- PROBLEM STATEMENT -
Lines with the word "Viewport": copy all of them from the entries below.

- DATA TO PROCESS -
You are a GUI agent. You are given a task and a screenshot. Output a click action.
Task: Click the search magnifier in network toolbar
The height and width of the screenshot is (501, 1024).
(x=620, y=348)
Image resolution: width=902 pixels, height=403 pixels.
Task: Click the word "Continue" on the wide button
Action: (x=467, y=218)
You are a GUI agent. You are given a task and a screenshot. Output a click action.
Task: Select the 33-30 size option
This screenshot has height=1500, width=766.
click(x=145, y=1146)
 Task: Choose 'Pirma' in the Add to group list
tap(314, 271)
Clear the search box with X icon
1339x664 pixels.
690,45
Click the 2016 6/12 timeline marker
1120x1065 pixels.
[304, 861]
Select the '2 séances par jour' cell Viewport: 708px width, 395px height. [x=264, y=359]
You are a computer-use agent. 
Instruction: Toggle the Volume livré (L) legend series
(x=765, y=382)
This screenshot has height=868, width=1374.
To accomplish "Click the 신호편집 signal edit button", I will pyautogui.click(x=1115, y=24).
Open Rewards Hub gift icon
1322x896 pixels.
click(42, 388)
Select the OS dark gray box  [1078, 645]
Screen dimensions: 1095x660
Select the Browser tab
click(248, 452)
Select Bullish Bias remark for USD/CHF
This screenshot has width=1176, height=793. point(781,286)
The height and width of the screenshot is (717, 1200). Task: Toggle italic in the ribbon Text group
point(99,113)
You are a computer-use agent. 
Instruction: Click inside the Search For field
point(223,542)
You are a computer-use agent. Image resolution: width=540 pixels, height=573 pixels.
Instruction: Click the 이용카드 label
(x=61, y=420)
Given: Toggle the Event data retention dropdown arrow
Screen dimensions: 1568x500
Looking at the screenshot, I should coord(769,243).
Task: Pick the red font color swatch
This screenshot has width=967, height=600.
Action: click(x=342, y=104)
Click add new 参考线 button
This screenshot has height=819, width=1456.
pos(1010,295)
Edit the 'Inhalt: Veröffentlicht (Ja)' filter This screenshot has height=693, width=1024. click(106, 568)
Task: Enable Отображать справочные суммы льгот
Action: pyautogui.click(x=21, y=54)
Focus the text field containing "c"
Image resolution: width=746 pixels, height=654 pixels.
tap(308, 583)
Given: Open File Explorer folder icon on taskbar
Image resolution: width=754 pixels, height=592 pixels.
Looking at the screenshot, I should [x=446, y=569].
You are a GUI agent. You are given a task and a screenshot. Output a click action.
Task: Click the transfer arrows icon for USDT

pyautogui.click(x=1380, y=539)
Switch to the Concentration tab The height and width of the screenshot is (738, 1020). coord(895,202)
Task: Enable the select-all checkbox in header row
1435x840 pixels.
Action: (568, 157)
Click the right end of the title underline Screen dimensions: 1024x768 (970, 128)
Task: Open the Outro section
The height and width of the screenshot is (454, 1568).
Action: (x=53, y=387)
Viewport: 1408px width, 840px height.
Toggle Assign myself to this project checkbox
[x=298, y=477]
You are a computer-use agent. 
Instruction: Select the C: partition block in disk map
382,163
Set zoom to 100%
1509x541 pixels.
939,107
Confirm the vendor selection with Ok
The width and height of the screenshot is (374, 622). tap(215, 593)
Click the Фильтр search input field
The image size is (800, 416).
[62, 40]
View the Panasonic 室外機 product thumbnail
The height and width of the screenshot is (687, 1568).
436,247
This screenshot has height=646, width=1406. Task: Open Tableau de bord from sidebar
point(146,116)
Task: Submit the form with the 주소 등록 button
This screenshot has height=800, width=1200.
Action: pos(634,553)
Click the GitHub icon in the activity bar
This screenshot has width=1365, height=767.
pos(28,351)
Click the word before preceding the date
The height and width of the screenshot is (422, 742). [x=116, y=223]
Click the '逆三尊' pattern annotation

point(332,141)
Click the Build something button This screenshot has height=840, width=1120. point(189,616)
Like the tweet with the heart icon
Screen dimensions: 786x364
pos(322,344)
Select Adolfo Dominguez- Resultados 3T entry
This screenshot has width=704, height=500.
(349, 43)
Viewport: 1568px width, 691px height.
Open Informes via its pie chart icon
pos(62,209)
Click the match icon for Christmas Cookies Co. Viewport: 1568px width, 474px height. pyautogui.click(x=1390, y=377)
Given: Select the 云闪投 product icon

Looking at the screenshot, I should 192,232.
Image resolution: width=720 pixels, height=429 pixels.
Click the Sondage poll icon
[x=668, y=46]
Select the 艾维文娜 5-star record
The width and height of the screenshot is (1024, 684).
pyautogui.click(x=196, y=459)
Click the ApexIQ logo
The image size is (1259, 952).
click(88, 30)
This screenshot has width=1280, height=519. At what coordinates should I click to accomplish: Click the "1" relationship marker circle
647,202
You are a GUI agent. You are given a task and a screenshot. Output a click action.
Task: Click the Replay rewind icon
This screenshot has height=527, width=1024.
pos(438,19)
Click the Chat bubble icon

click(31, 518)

- RESULT BELOW -
Select the '2 séances par jour' cell Viewport: 708px width, 395px height. [x=264, y=359]
Viewport: 1408px width, 840px height.
Viewport: 1568px width, 691px height.
Click the match icon for Christmas Cookies Co. Viewport: 1568px width, 474px height. pyautogui.click(x=1390, y=377)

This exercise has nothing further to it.